▶ **本文抜粋**

____

今でも覚えてる。

「あのエネルギーはどこ行ったんだ!!」




14歳の夏。。。


かねやんは思春期真っ只中。


どれくらい真っ只中というと、電車でノースリーブの女性を見つけたら、ギンギンにボッキしてしまうほどの思春期やった。


当時はよく言い聞かせた。


「息子よ。ノースリーブでギンギンやったら、

今後、生の女性のシタギ姿なんか見てしまったら、おまえはおれの下半身から飛んでいってしまうんちゃうか?」



スポンッ!!!

なんて音を立てて。



だけど28歳になった今も息子は無事に俺の下半身に付いている。(念のため)





そんな思春期の真っ只中。



当時、かねやんはガラケーは持っていたものの、

いわゆる「え っ ち な動画」を観れるほどの機能は無く、


興味をそそるものといえばやはり



エロ本だった!!!!!




特に興味を引いたのは、


漫画系よりは、本物の女性が写っている

コンビニの18禁コーナーにあるような、

エロ雑誌だった!






14歳の朝。

その日、俺は見つけてはいけないものを見つけてしまった。



それは当時30代のお世話になっていた、ある男性宅へ泊まりに行った時のことだった。


その男性は、うちのオカンと仲が良かった。

____

▶ **提供データ**
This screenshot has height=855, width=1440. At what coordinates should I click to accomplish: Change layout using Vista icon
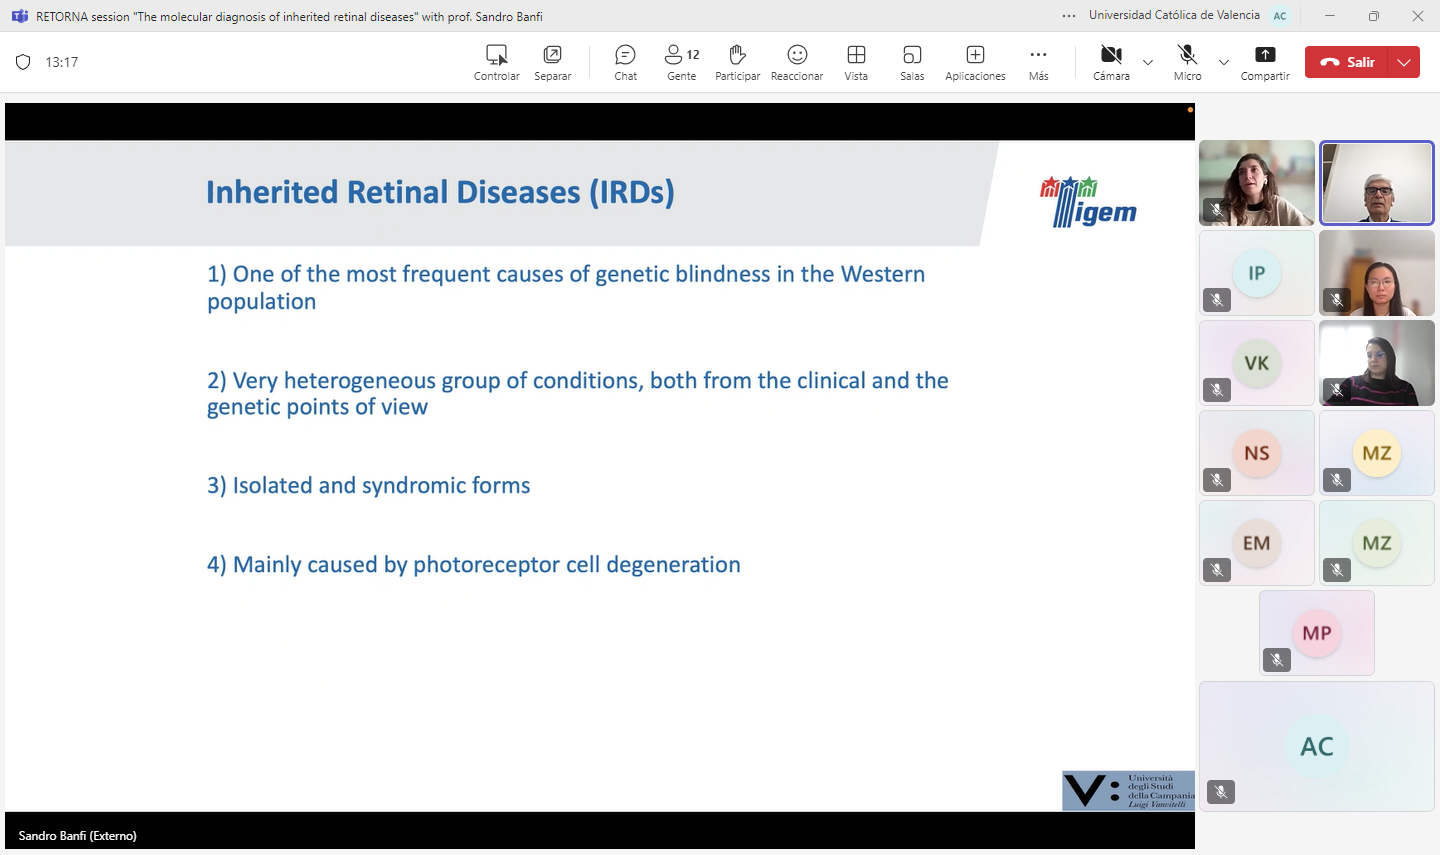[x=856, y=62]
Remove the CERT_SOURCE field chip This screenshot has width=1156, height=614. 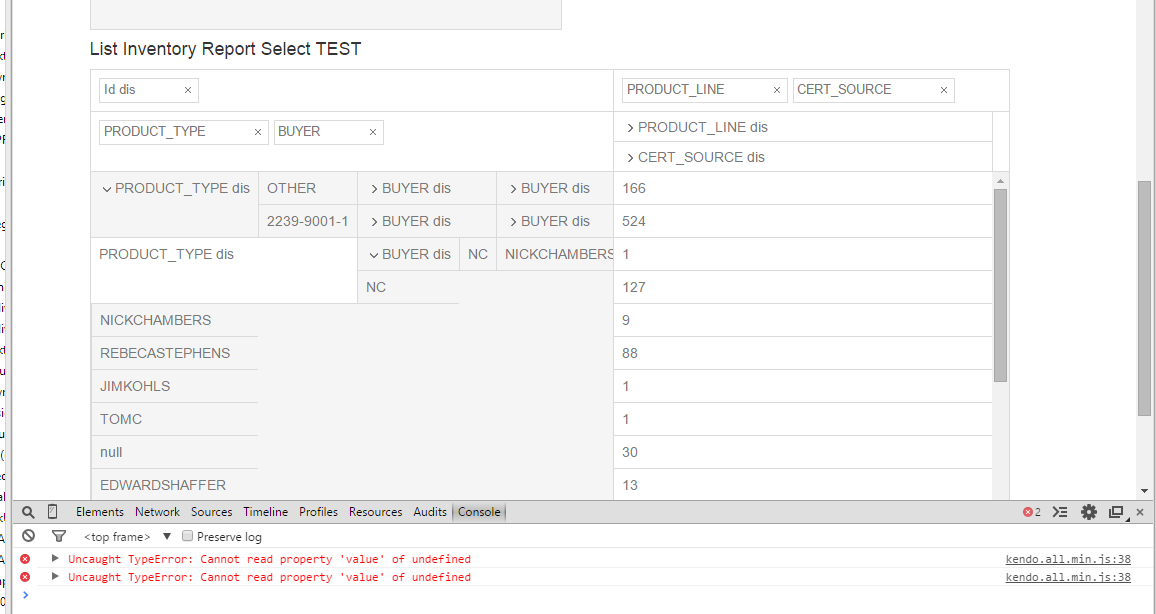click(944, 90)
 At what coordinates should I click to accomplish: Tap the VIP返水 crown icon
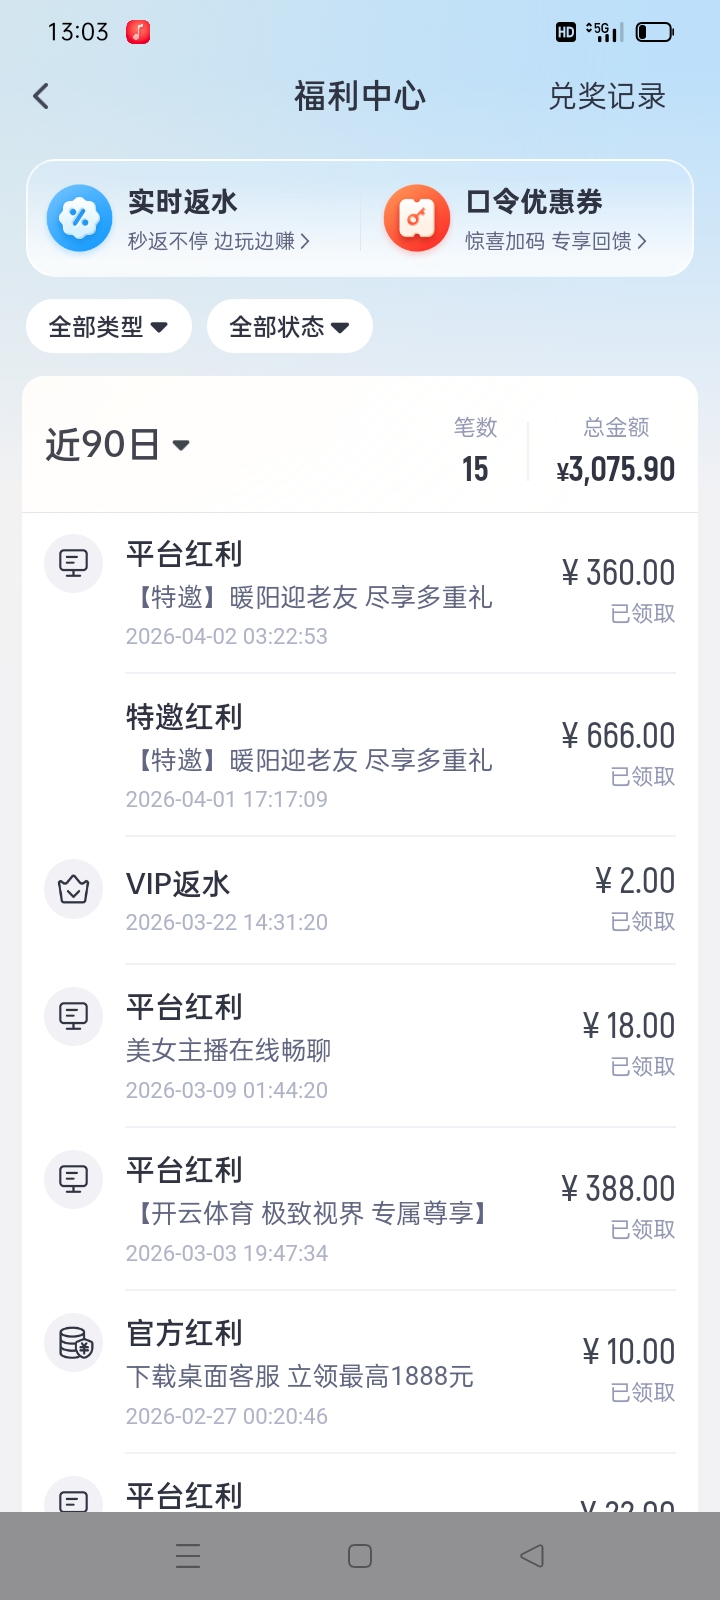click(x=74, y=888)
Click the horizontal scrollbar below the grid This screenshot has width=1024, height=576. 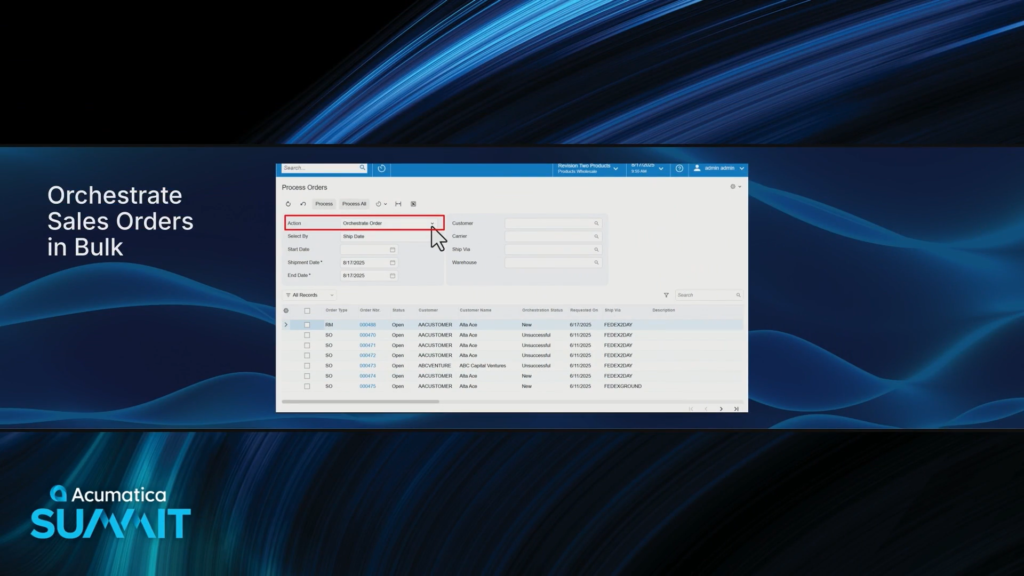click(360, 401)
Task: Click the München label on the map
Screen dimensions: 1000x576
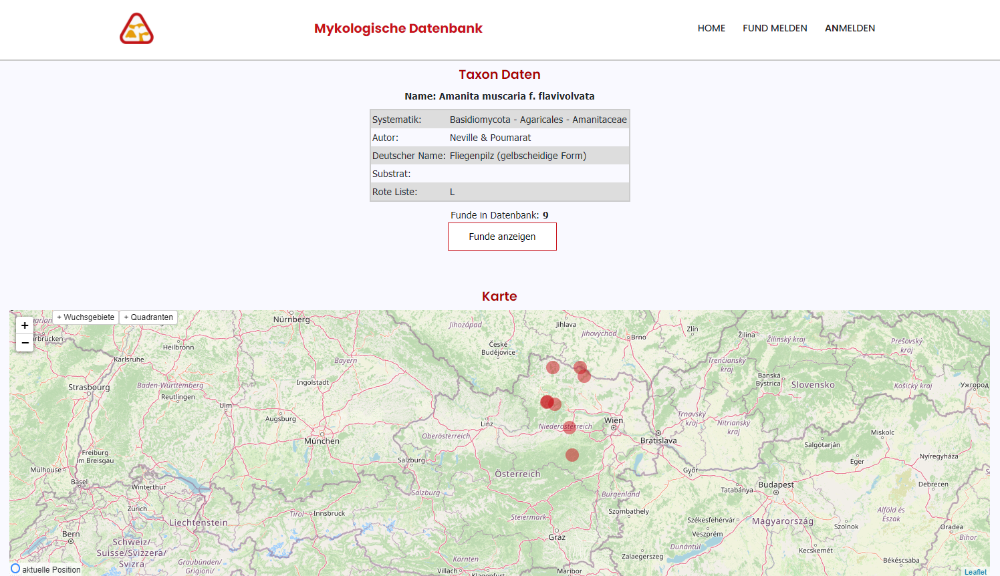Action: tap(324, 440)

____

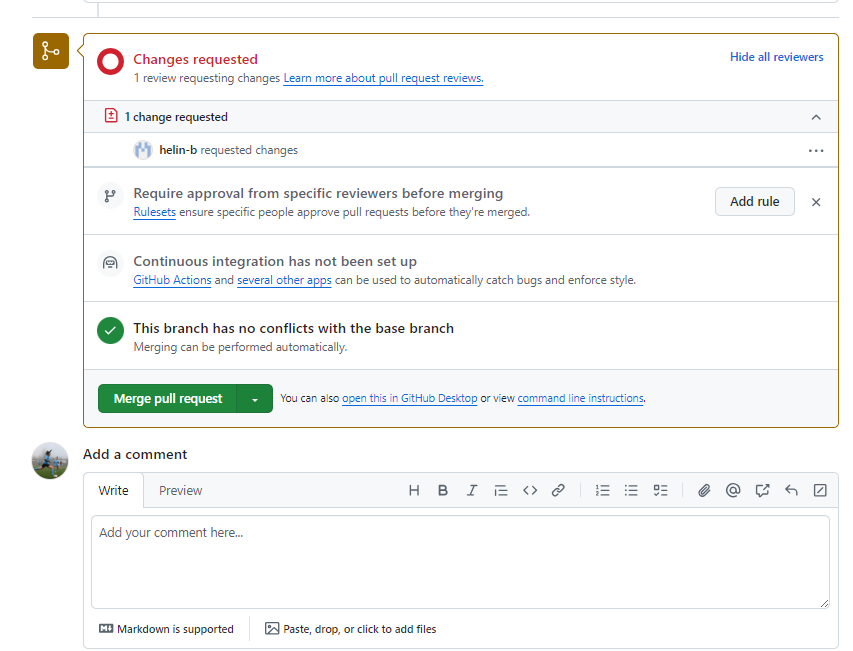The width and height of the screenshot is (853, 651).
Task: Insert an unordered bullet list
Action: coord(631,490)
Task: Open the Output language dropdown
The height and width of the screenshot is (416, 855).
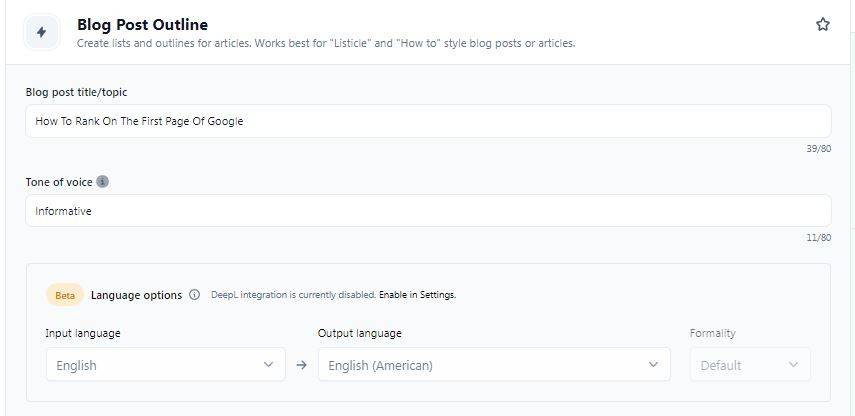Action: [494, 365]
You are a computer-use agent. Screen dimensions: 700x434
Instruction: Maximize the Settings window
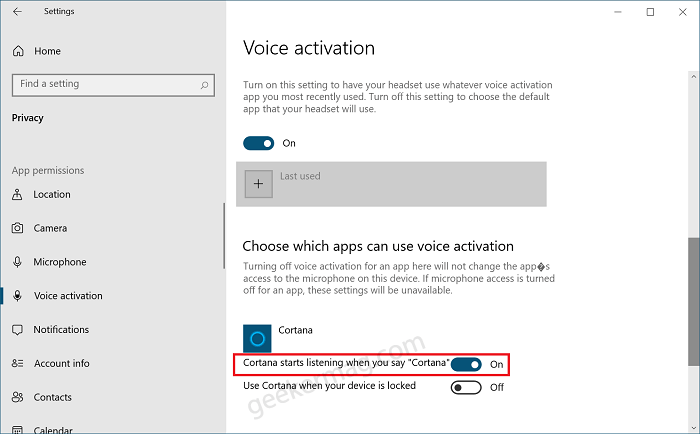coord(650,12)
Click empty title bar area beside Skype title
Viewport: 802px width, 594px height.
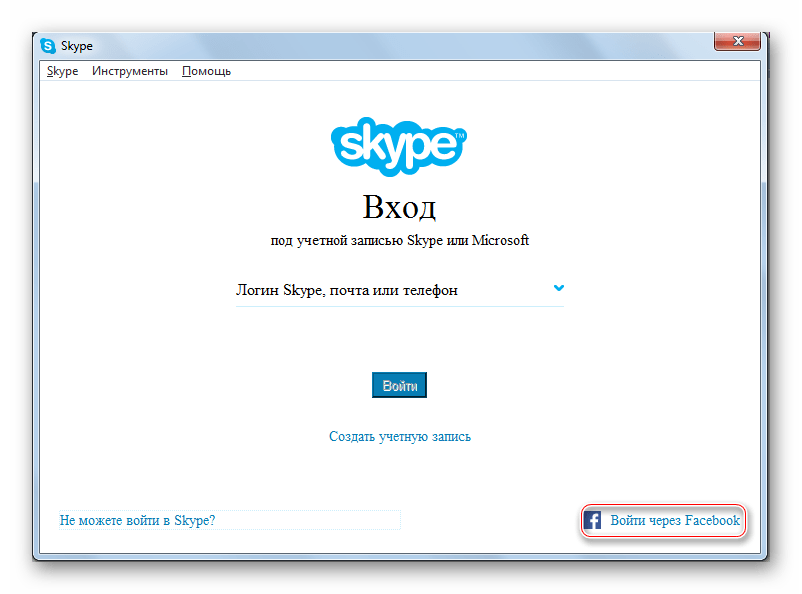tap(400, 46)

____

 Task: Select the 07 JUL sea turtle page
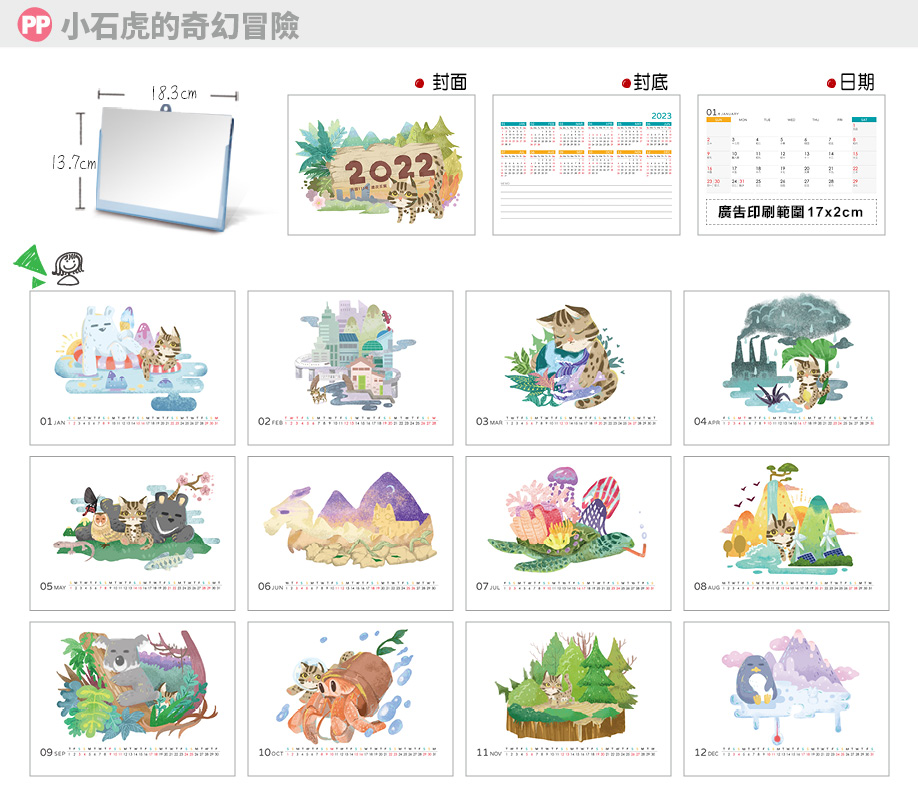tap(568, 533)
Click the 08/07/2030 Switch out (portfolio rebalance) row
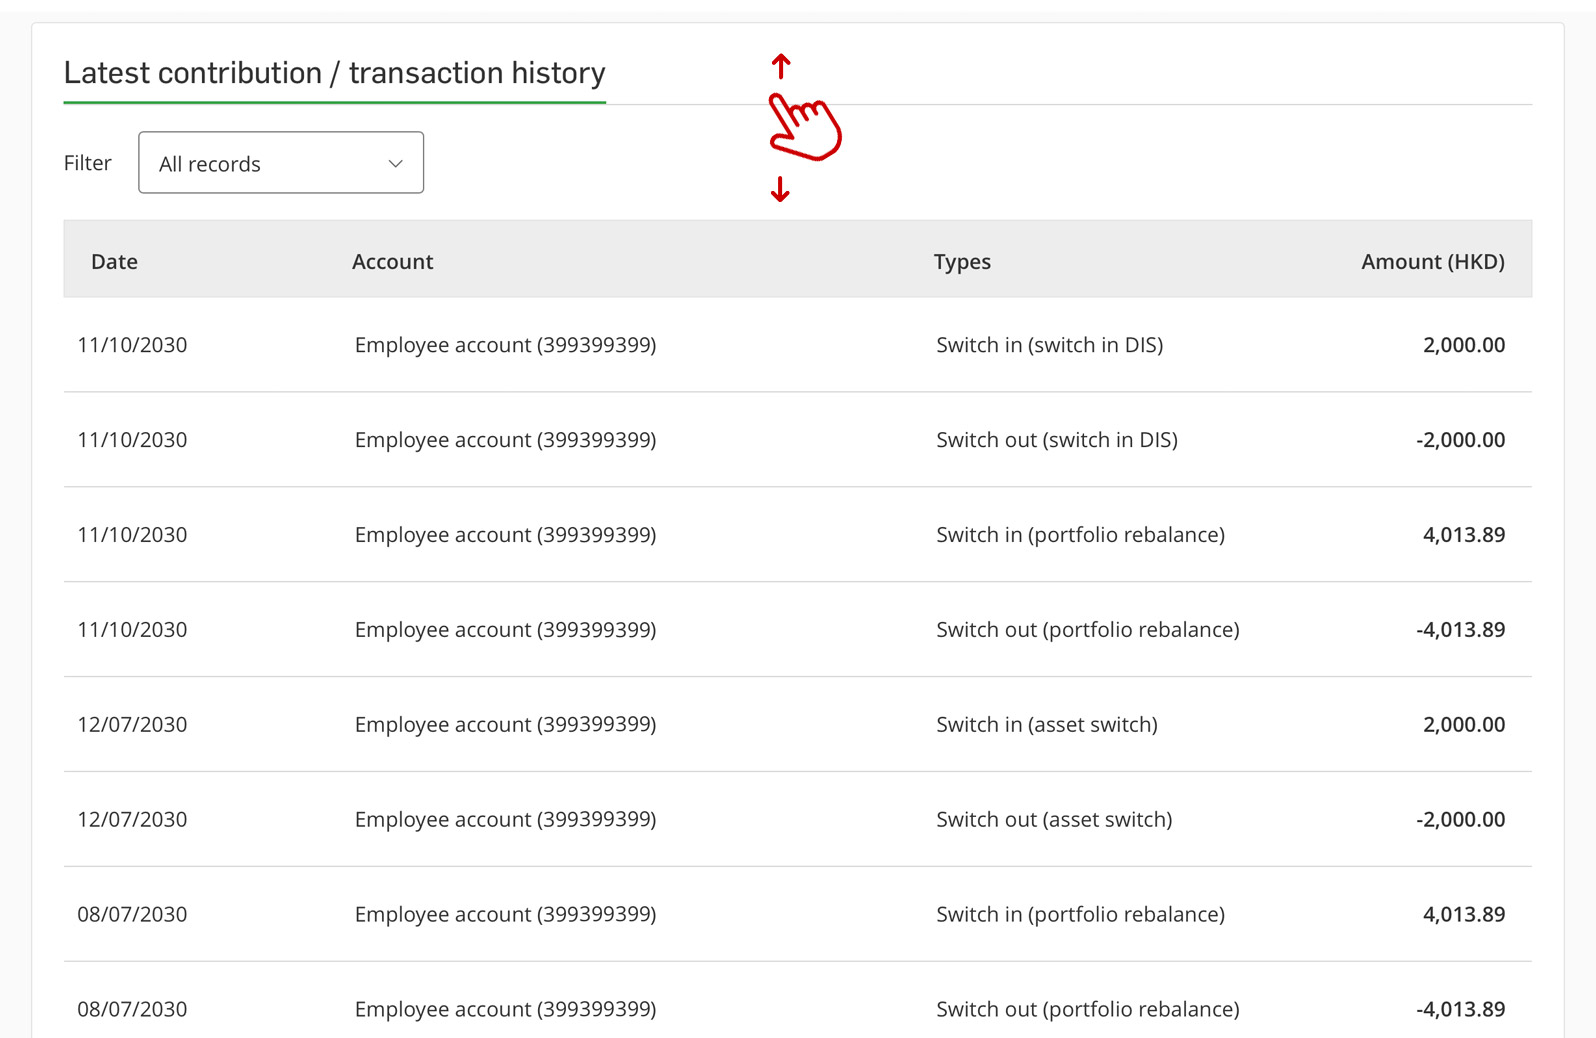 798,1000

____

本文抜粋では、14歳当時のかねやんにとって興味をそそるものがエロ本だったとされている。本文が挙げるその理由を1〜3文で説明せよ。

当時かねやんはガラケーを持っていたが、成人向けの動画を観られるほどの機能はなかった。そのため、興味をそそるものといえばエロ本だった。